DATE: – SUNDAY 27TH SEPTEMBER, 2020
TOPIC: – THE PASSOVER
BIBLE PASSAGE: – EXODUS 12: 1 – 28
MEMORY VERSE: – “And thus shall ye eat it; with your loins girded, your shoes on your feet, and your staff in your hand; and ye shall eat it in haste: it is the LORD’s Passover” (Exodus 12:11)
INTRODUCTION: – Since the time when Israel left Egypt, about 1445BC, the Hebrew people or Jewish people have celebrated the Passover each year in the spring from the tenth day to the fourteenth day of the first month of the Jewish calendar (Between March and April). This is a feast to commemorate the exodus form the land of Egypt where they served as slave for over four hundred years.
LESSONOUTLINES
1) The Historical Background In Israel
After serving the Egyptians for over four hundred years, God remembered His covenant with Abraham, Isaac and Jacob and heard groaning of the Israelites. God prepared a man called Moses through whom He delivered the Israelites. God gave Moses supernatural power by which He brought judgment upon Egypt by sending diverse plagues on the Egyptians. The tenth and the final plague brought the Egyptians to their kneels begging Israelites to go. God sent an Angel that passed throughout the land of Egypt to destroy “all the first born of both man and beasts” (Exd.12:12).
Since the Israelites were also living in Egypt, God gave them specific instructions on how to avoid the destruction. Each family was to take a year-old male lamb without defect or flaw on the tenth day of the first month (Abib) and keep it up till the evening of the fourteenth day of the first month. Smaller households could share a single lamb (Exd.12:4). God told each household to put the blood of the lamb on the two sides and the top of the main doorframe to their home. So that when the LORD passed throughout the land executing His judgment upon the Egyptians, He would pass over those homes that had the blood on them. That is where the term “Passover” comes from (Heb. Pesah. – “to jump past”, “to Passover” or “to Spare”). In this way, the Israelites escaped the judgment of death brought upon all Egyptian first born animals and sons. God by this began to reveal how His mercy and our forgiveness would come at the expense of a blood sacrifice. Ultimately, this was a sign of how centuries later His Son Jesus Christ – “the Lamb of God” (Jhn.1:29), would suffer and pay the price for the world’s sins though His own sacrificial death.

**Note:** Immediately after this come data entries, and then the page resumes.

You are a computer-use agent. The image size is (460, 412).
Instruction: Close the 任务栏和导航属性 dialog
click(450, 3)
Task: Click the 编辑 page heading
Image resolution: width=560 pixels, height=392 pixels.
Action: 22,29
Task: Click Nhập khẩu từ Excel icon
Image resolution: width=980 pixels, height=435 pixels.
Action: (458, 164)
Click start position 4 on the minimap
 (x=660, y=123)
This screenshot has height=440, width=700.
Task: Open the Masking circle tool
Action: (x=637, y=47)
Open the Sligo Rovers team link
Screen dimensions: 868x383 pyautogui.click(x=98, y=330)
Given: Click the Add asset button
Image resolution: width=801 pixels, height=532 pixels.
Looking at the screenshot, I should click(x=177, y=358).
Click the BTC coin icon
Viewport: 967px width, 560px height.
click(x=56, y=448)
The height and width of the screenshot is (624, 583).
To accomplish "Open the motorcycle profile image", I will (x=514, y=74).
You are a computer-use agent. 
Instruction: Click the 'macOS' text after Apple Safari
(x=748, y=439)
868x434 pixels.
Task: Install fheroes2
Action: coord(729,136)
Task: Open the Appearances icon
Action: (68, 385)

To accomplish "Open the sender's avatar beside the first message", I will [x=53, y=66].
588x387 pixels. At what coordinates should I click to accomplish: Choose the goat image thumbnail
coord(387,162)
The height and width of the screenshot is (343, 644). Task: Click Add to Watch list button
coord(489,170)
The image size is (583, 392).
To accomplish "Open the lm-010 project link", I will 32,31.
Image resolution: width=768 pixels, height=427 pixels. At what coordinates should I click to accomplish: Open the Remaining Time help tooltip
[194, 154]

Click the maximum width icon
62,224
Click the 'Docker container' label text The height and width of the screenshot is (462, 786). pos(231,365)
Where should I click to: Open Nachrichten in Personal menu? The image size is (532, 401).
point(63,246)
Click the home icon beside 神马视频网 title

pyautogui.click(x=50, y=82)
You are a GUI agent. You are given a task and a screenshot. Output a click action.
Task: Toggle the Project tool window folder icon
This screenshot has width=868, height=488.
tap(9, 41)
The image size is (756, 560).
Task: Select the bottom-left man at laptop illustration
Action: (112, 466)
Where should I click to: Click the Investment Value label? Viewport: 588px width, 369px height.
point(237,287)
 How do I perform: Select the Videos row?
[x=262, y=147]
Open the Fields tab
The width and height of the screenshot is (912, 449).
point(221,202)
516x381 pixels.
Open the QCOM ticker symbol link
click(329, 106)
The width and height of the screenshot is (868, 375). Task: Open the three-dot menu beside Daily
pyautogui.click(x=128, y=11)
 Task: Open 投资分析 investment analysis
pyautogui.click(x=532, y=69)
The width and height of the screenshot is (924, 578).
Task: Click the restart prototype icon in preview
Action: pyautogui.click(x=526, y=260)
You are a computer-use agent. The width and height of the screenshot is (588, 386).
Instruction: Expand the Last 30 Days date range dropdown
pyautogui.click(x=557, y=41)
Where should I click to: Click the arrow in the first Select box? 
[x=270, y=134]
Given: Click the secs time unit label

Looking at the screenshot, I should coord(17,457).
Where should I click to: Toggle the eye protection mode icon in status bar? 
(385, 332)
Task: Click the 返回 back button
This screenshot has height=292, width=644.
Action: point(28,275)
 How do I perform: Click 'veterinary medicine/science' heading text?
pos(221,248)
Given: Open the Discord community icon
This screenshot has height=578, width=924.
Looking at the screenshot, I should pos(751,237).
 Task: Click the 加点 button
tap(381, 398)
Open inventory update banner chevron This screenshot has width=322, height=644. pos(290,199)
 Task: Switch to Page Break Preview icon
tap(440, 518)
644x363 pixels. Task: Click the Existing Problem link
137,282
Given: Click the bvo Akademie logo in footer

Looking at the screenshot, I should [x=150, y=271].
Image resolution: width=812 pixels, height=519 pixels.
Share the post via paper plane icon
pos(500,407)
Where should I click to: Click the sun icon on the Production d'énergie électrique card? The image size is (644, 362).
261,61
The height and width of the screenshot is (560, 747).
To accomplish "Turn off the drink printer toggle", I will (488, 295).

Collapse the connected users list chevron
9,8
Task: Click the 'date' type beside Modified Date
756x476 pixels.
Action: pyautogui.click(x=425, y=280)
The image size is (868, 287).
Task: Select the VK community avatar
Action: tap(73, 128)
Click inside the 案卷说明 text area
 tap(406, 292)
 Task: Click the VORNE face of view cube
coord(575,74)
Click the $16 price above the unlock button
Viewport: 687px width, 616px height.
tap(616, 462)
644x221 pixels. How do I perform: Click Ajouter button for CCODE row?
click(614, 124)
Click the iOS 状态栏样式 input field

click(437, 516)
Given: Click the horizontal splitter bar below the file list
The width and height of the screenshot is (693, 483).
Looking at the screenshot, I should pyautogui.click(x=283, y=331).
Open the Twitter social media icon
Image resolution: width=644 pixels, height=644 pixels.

God commanded the Israelites to be dressed, ready to have in a hurry. They were to roast, not boil the lamb and to prepare bitter herbs and bread made without yeasts.
The Israelites celebrated the Passover every spring because God told them that it was ti be “an ordinance forever” (Exd.12:14).
The sacrifice involved was mainly symbolic and served as a memorial to the historic event. Only these sacrifices offered in Egypt served the purpose of providing freedom. Before the Jewish temple was built, the Israelites observed the Passover by gathering with their families at home, sacrificing a lamb, removing all yeasts from their homes and eating bitter herbs.
More importantly, they use the occasion to retell the story of their ancestors’ miraculous release from slavery in Egypt, from generation to generation, the Hebrew people remembered how God saved them and set them free (Heb.12:26). But once the temple was built, God commanded that the Passover celebration and sacrifice take place in Jerusalem (Dt.16:1-6, 2Kgs.23;21-23; 2Ch.30:1-2; 35:1-19; Ezr.6:19-22).
The Jews in the New Testament times also celebrated the Passover. An example was when Jesus was twelve years old (Lk.2:41-50).
Later in life, Jesus regularly went to Jerusalem for the Passover (Jh.2:13). The last supper that Jesus ate with His disciples shortly before He died on the cross, was a Passover meal (Mt.26:1-2, 17-19). As God planned it, Jesus was crucified on the Passover because He was the Passover Lamb(1Corint.5:7) who rescues all who trust Him from sin and death.
SUMMARY AND CONCLUSION
The Passover celebration yearly was to remind the Israelites in their generations how they were redeemed from slavery and sin and made them His special people. In a similar way, the Lord’s supper, which is the New Testament believers’ Passover, is celebrated to remind us of how Christ Jesus saves us and provides us freedom from slavery to sin.
QUESTIONS
- What is the significance of the Passover to the Jews?
- In what ways does the Passover affect the Christians?